How to better allocate ad budget with Visitor Scoring

Most store owners use ads to target users who are either looking for their products/solutions or are ready to buy. These ads are the easiest to measure (you count new visits and conversions) and compare.

At the same time, they are leaving money on the table by not targeting people on other stages of the conversion path (AIDA), or targeting all of them with “push to purchase” ads.

As a reminder AIDA stands for…

  • A – Awareness: people notice you exist
  • I – Interest: they start caring and exploring
  • D – Desire: they seriously want your product
  • A – Action: they buy (or sign up, book a call, etc.)

Why? Because it is difficult to target users precisely at Awareness, Interest and Desire stages and measure their impact. Or, should I say, it was difficult.

Let me show you how you can easily target ads at these groups and measure their impact. All of it using Visitor Scoring – a unique feature available in WP Full Picture Pro for WordPress and WooCommerce.

What is Visitor Scoring?

Imagine that every visitor on your site has a small “points counter” above their head.

  • They get points every time they do something that matters for your business
  • You can see how many points they have in your analytics and marketing tools
  • You can then group them into audiences (cold, warm, hot)
  • You can target these groups with ads, compare them, measure impact of ads, see which traffic sources bring best traffic, and many more.

What can visitors earn points for? The sky is the limit.

You can give points for things like:

  • Visiting product pages
  • Actively searching for a product
  • Signing up to a newsletter
  • Starting checkout
  • And more, depending on your business

You can even give negative points when someone shows they are not interested (for example, maybe they visit a “careers” page when you only care about shoppers).

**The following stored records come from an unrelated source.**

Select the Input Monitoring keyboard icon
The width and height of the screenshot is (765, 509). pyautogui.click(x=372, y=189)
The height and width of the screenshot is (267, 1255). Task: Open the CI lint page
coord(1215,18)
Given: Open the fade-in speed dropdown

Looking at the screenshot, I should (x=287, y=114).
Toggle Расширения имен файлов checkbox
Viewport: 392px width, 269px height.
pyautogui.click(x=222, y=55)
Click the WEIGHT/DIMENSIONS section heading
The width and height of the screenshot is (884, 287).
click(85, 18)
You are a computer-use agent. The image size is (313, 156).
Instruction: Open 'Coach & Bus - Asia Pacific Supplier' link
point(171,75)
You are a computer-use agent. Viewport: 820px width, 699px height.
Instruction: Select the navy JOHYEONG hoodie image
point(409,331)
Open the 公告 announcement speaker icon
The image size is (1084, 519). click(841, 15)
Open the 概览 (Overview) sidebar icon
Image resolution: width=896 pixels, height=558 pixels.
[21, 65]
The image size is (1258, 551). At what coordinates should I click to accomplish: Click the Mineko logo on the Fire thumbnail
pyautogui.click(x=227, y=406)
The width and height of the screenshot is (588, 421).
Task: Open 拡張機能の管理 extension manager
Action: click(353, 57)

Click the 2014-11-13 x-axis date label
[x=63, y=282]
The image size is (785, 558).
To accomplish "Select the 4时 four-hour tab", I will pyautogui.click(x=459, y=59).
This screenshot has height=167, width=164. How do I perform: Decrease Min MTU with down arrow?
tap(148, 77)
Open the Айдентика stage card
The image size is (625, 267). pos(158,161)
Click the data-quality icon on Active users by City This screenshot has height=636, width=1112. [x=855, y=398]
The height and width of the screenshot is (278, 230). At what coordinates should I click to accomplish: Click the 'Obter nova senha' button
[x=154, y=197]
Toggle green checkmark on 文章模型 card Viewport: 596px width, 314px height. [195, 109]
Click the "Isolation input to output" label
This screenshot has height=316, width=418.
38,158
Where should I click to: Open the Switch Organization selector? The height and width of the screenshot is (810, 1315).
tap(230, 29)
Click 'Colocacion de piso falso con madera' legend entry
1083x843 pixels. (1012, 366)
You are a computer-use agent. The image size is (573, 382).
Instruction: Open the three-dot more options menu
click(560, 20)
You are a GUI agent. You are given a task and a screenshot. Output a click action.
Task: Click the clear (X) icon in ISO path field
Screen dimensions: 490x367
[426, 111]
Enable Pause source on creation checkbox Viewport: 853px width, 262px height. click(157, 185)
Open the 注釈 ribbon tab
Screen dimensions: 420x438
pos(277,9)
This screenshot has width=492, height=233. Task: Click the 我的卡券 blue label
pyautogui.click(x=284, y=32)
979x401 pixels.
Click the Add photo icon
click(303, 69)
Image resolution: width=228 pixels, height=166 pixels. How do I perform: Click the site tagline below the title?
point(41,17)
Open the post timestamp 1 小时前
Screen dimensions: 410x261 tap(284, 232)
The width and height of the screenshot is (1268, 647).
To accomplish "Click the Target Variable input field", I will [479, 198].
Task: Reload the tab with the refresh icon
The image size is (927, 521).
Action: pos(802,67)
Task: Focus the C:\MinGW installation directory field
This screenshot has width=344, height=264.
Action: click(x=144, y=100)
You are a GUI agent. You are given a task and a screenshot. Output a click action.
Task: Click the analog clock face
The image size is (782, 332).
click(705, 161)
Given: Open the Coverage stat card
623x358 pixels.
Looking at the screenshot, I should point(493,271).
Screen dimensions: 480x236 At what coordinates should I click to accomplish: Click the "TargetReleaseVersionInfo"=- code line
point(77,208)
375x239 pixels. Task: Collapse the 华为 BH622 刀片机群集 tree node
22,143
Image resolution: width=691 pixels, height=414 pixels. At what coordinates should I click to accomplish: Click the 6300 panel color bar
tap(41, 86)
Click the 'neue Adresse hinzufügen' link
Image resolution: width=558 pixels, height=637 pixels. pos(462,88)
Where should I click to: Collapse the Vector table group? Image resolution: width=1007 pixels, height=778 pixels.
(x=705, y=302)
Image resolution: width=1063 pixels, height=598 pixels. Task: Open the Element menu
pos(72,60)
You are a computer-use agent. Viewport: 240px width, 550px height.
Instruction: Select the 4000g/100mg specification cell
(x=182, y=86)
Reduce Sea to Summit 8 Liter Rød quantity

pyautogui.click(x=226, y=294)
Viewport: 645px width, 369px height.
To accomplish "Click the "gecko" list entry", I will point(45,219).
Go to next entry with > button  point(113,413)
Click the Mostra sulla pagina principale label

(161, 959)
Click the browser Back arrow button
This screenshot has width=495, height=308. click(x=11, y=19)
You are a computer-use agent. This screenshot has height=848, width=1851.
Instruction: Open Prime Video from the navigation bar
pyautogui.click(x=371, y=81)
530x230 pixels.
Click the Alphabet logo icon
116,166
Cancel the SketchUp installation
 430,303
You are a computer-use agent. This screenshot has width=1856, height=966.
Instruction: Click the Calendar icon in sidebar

How to use Visitor Scoring

Step 1. Start giving points for specific actions

The first step is to decide how many points to give visitors for taking specific actions. For online stores, it could look like this:

ActionPointsWhy
Visited homepage+1First touch, minimal intent
Visited a landing page+4Showed specific interest
Viewed any category page+2Browsing, early exploration
Viewed a product page+3Looking for a product that meets their needs
Showed interest in a product (scrolled 66%, viewed gallery, stayed 20+ sec.)+6Considering a purchase of a specific product
Used product search+3Actively looking for something
Viewed 3+ product pages in one session+4Strong browsing intent
Added product to cart+9High purchase intent
Started checkout+9Very high intent
Signed up for newsletter+4Willing to stay in touch
Visited “About Us” or “Reviews” page+3Building trust
Visited “Return policy” page-9Not a buyer
Visited “Careers” or “Investor Relations”-5Not a buyer

When you decide on the actions and points, you can set it up in WP Full Picture.

Step 2. Map Visitor Scores to AIDA stages

When your marketing tools start receiving traffic information, you will be able to create audience lists for remarketing purposes (and lookalike lists).

I suggest doing it like this:

  • Awareness (A)
    • Score: 11–20
    • These visitors saw 2-3 high-interest pages (product, category, landing), bounced quickly
  • Interest (I)
    • Score: 21–30
    • Visitors showed interest in a specific product, maybe even added them to cart, subscribed to a newsletter, maybe used search, read a bit
  • Desire (D)
    • Score: 31+
    • These visitors added a product to cart, maybe started checkout, checked pricing, joined your newsletter, maybe revisited your site

You don’t have to use these exact thresholds, but you can see the logic: higher score = closer to purchase.

Step 3. Create targeted ads

Here’s how you can use these scores to build better retargeting audiences:

  • For Awareness:
    • Ad focus: broad targeting, simple value messages, show viewed products, brand awareness “Here’s what we do and who we help”,
  • For Interest:
    • Ad focus: show viewed products, explain benefits, show social proof, feature highlights, build trust with reviews and testimonials, “before & after” results, offer discounts, free trials, “why us” messaging,
  • For Desire:
    • Ad focus: push to purchase, limited‑time offers, bonuses, urgency (“Only X left”), guarantees.

Step 4. Measure impact

Use Visitor scoring to see if your ads managed to push the traffic to the next stages of conversion path.

That means: instead of asking “Which campaign got more sales?”, ask “Which campaign brings visitors with higher scores?” – the ones more likely to become customers later.

So, Visitor Scoring becomes your pre‑conversion thermometer: it tells you how “heated up” different visitors and traffic sources are, even if they haven’t bought yet.

This system tells you if money spent at the top and middle of the funnel is actually creating more high‑scoring visitors.

This is how you turn your ad budget into a controlled, measurable system, not just a set of disconnected experiments.

Quick summary

  • Don’t spend all your budget only on people ready to buy now. Support all AIDA stages: Awareness, Interest, Desire, Action.
  • Use Visitor Scoring (with points for important actions) to see who is at each stage and to build retargeting lists for each group.
  • Allocate ad budget based on how well adds push your audience to the next stages of the funnel.